▶ **Excerpt**
Colony forming assays

THP-1 and KG1a cells were treated overnight with indicated concentrations of triptolide and were subsequently washed and re-suspended in Human Methylcellulose complete media (Catalog Number: HSC003, R&D Systems, MN, US) in 24 well plates. Cluster of cells consisting of more than 40 cells were counted as colonies and were scored for number of colonies.

Quantitative real-time polymerase chain reaction and western blot

THP-1 and KG1a cells (5 × 105 cells/ml) were seeded in 6 well plates and treated with triptolide. These cells were then harvested after washing with PBS (phosphate buffered saline) and RNA was extracted using TRIzol (Life Technologies, MA) reagent according to the manufacturer’s instructions. To make cDNA, total RNA of 2 μg was used with the high capacity cDNA reverse transcription kit (Applied Biosystems, NY). The QuantiTect SYBR Green PCR kit (Qiagen, CA) was used according to the manufacturer’s instructions to run quantitative real-time PCR. Individual values of the genes were expressed relatively by normalizing to the housekeeping gene 18S. Primers were obtained from Integrated DNA Technologies Inc (IA) and are detailed in Additional file 3: Table S1.

▶ **Given data**
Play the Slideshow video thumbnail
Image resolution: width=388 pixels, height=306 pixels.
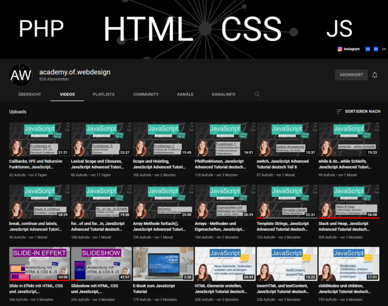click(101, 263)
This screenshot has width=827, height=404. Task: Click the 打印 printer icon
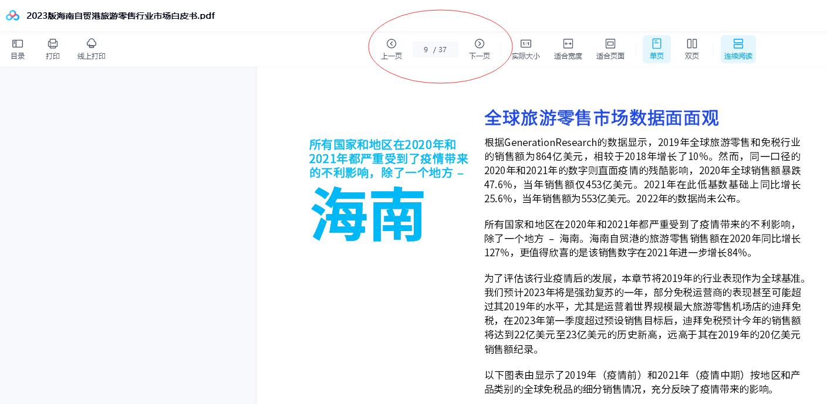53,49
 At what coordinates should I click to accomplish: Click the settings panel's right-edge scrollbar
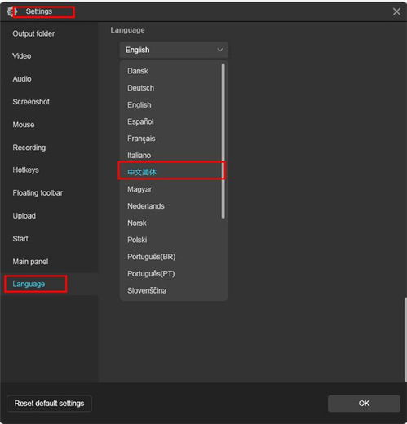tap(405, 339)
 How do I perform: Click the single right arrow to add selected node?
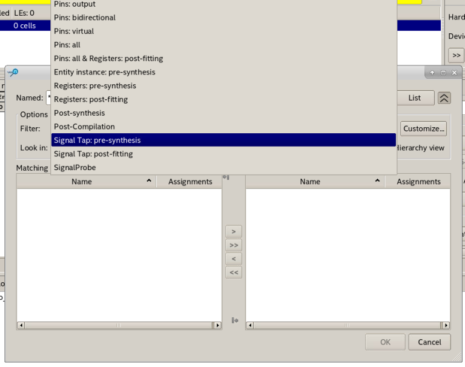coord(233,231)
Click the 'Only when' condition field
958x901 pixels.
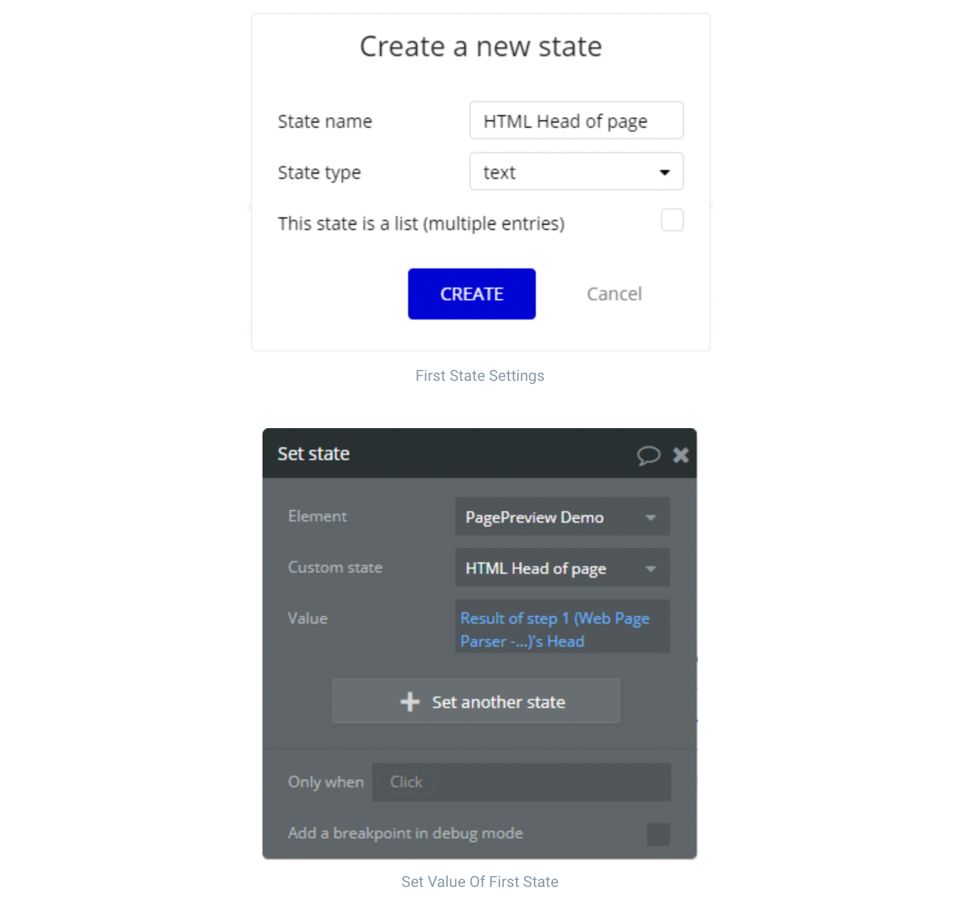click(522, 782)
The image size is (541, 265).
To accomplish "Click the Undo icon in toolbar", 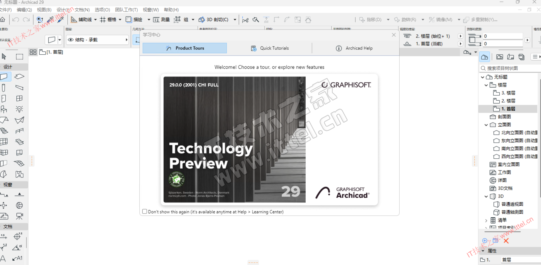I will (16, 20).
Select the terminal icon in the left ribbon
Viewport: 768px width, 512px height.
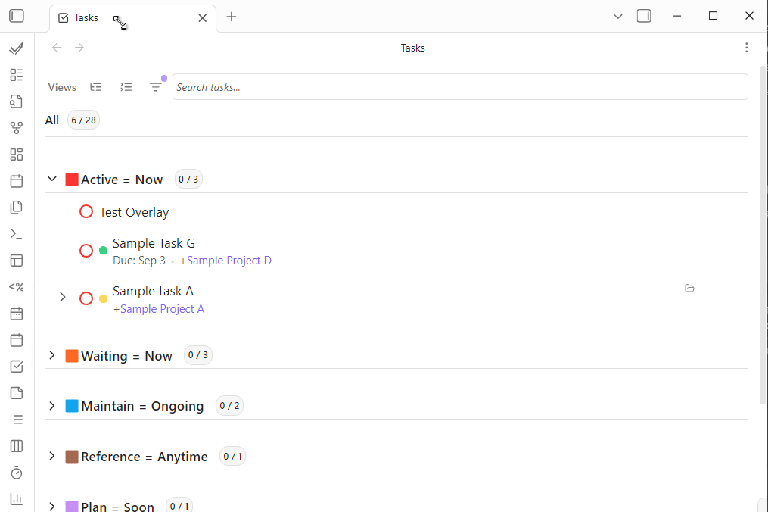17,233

▶ **Questions**
1. Which companies supplied the materials named in the methods excerpt above the listing? List each one.
2. From the methods excerpt above the listing, copy the passage starting with "THP-1 and KG1a cells (5 × 105 cells/ml)" and going on through "3: Table S1.".
3. Answer these from the methods excerpt above the listing:
(a) How many cells did a cluster need to contain to be counted as a colony?
(b) How much total RNA was used to make cDNA?
(c) To which housekeeping gene were the gene values normalized?

▶ **Solved tasks**
1.
R&D Systems
Life Technologies
Applied Biosystems
Qiagen
Integrated DNA Technologies Inc

2.
THP-1 and KG1a cells (5 × 105 cells/ml) were seeded in 6 well plates and treated with triptolide. These cells were then harvested after washing with PBS (phosphate buffered saline) and RNA was extracted using TRIzol (Life Technologies, MA) reagent according to the manufacturer’s instructions. To make cDNA, total RNA of 2 μg was used with the high capacity cDNA reverse transcription kit (Applied Biosystems, NY). The QuantiTect SYBR Green PCR kit (Qiagen, CA) was used according to the manufacturer’s instructions to run quantitative real-time PCR. Individual values of the genes were expressed relatively by normalizing to the housekeeping gene 18S. Primers were obtained from Integrated DNA Technologies Inc (IA) and are detailed in Additional file 3: Table S1.

3.
(a) More than 40 cells
(b) 2 μg
(c) 18S